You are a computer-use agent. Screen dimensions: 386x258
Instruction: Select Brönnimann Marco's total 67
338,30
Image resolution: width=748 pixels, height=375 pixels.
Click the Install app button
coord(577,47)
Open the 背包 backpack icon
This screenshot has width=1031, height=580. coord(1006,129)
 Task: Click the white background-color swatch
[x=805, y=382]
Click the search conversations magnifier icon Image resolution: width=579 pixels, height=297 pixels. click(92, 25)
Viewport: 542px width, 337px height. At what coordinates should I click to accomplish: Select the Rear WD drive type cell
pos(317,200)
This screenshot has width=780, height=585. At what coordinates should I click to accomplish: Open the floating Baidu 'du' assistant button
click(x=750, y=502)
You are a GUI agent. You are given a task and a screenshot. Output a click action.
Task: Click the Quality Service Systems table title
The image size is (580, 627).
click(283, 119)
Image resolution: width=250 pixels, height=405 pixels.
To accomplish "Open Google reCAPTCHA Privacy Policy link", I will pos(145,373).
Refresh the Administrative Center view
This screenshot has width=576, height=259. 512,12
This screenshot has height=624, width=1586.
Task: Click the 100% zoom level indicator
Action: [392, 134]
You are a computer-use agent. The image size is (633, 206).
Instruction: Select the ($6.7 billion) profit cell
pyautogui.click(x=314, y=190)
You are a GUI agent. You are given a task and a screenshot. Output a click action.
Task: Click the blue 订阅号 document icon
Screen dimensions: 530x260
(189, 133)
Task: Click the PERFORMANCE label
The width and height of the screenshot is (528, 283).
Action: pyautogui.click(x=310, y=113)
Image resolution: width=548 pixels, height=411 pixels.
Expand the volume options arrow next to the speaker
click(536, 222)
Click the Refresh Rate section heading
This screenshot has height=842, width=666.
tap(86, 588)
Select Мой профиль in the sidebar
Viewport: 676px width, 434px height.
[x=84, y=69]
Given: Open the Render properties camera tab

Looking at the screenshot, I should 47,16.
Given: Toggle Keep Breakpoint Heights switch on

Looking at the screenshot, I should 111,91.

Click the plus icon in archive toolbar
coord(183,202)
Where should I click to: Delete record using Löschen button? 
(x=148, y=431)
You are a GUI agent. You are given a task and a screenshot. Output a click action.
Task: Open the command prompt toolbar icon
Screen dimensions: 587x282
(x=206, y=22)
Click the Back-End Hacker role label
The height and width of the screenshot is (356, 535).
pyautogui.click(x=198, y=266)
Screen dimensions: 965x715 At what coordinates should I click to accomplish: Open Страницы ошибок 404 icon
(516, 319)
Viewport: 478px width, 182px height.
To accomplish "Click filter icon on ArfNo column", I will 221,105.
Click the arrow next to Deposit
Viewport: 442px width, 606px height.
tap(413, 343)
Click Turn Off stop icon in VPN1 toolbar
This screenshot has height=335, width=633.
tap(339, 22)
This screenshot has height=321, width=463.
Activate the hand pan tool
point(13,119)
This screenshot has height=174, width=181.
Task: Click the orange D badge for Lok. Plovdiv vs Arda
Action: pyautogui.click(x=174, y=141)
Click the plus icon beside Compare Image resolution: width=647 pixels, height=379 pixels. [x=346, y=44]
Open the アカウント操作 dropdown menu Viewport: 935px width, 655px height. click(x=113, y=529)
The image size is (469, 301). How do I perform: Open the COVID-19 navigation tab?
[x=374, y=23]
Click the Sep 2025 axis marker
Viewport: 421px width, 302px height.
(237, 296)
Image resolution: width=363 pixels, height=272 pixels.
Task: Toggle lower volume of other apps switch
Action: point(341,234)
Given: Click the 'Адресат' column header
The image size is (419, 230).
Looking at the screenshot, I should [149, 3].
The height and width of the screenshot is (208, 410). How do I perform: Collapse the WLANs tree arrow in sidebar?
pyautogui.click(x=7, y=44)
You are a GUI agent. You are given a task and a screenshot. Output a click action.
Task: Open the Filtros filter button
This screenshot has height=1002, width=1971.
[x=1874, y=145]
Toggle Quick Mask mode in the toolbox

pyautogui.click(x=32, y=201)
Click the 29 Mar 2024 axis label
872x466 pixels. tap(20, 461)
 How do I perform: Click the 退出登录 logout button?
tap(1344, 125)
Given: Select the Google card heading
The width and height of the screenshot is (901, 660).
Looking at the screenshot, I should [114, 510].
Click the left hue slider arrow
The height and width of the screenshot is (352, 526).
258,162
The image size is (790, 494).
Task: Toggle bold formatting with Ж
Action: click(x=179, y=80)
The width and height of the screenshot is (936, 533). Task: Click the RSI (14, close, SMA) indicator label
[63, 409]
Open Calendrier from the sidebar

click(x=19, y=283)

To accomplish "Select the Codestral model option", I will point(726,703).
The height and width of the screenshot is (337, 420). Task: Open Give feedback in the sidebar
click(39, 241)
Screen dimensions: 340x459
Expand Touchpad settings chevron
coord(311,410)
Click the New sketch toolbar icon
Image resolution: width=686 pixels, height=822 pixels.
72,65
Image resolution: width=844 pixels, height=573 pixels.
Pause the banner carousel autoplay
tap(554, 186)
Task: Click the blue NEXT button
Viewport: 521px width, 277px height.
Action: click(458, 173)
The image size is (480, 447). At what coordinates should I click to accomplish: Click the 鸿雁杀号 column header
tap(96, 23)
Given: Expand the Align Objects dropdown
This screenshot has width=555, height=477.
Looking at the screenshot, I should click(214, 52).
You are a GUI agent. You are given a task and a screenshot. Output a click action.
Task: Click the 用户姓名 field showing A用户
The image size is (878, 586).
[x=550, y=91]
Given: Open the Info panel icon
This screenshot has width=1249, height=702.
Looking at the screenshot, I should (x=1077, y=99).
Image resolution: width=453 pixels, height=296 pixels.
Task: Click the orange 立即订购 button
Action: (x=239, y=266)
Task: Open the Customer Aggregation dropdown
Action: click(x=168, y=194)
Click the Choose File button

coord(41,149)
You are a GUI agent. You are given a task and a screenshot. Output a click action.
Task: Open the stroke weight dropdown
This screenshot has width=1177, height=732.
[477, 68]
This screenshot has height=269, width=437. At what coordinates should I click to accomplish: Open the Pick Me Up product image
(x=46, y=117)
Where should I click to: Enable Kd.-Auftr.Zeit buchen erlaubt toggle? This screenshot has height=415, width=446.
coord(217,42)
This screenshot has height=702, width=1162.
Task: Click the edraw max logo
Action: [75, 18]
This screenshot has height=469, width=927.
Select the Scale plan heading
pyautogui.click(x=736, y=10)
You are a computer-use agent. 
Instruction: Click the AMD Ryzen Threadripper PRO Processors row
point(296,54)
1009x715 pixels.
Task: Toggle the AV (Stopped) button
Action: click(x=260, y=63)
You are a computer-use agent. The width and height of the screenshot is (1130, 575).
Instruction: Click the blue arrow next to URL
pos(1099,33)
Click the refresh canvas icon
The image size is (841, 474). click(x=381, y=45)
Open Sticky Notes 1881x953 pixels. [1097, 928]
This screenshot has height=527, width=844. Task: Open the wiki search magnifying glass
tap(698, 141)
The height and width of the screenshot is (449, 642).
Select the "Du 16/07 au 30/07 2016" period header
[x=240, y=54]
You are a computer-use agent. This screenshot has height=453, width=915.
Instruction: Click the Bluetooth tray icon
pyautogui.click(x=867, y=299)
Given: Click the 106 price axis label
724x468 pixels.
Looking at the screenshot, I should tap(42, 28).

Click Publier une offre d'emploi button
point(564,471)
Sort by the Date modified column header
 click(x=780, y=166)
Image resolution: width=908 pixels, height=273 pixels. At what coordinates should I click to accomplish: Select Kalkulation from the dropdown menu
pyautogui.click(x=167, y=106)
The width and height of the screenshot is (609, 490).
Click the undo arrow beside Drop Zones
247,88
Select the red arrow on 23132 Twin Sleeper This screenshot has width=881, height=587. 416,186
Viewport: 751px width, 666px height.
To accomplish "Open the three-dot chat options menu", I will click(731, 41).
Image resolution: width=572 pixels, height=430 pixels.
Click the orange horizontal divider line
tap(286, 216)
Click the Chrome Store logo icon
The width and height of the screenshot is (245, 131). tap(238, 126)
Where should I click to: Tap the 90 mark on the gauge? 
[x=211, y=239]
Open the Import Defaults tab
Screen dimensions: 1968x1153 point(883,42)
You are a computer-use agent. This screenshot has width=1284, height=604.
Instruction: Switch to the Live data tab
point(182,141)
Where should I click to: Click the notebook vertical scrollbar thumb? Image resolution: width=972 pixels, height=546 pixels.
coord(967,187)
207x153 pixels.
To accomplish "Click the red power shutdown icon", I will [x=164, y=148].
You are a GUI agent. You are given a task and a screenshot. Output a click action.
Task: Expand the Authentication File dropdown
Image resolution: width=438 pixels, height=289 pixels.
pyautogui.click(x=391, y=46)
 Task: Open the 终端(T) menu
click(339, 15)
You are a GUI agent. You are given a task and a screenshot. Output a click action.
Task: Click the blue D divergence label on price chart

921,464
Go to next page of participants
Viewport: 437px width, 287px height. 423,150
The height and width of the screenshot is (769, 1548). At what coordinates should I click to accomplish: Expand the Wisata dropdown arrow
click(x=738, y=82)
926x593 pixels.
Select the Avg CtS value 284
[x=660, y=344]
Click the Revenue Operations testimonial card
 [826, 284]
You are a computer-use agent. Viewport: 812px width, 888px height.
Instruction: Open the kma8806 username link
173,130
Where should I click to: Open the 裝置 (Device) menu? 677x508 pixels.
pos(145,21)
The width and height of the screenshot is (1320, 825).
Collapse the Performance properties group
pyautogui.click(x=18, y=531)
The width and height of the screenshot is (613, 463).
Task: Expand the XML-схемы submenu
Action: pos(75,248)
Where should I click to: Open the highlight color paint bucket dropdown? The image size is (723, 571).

**AIM**
Copy the records from the line with "Given: Click the 106 price axis label" to the line with "will [x=164, y=148].", swapping every "Image resolution" for "Screen size" and leaving everything else as it is.

**RESPONSE FOR THIS EXERCISE**
Given: Click the 106 price axis label
724x468 pixels.
Looking at the screenshot, I should tap(42, 28).

Click Publier une offre d'emploi button
point(564,471)
Sort by the Date modified column header
 click(x=780, y=166)
Screen size: width=908 pixels, height=273 pixels. At what coordinates should I click to accomplish: Select Kalkulation from the dropdown menu
pyautogui.click(x=167, y=106)
The width and height of the screenshot is (609, 490).
Click the undo arrow beside Drop Zones
247,88
Select the red arrow on 23132 Twin Sleeper This screenshot has width=881, height=587. 416,186
Viewport: 751px width, 666px height.
To accomplish "Open the three-dot chat options menu", I will click(731, 41).
Screen size: width=572 pixels, height=430 pixels.
Click the orange horizontal divider line
tap(286, 216)
Click the Chrome Store logo icon
The width and height of the screenshot is (245, 131). tap(238, 126)
Where should I click to: Tap the 90 mark on the gauge? 
[x=211, y=239]
Open the Import Defaults tab
Screen dimensions: 1968x1153 point(883,42)
You are a computer-use agent. This screenshot has width=1284, height=604.
Instruction: Switch to the Live data tab
point(182,141)
Where should I click to: Click the notebook vertical scrollbar thumb? Screen size: width=972 pixels, height=546 pixels.
coord(967,187)
207x153 pixels.
To accomplish "Click the red power shutdown icon", I will [x=164, y=148].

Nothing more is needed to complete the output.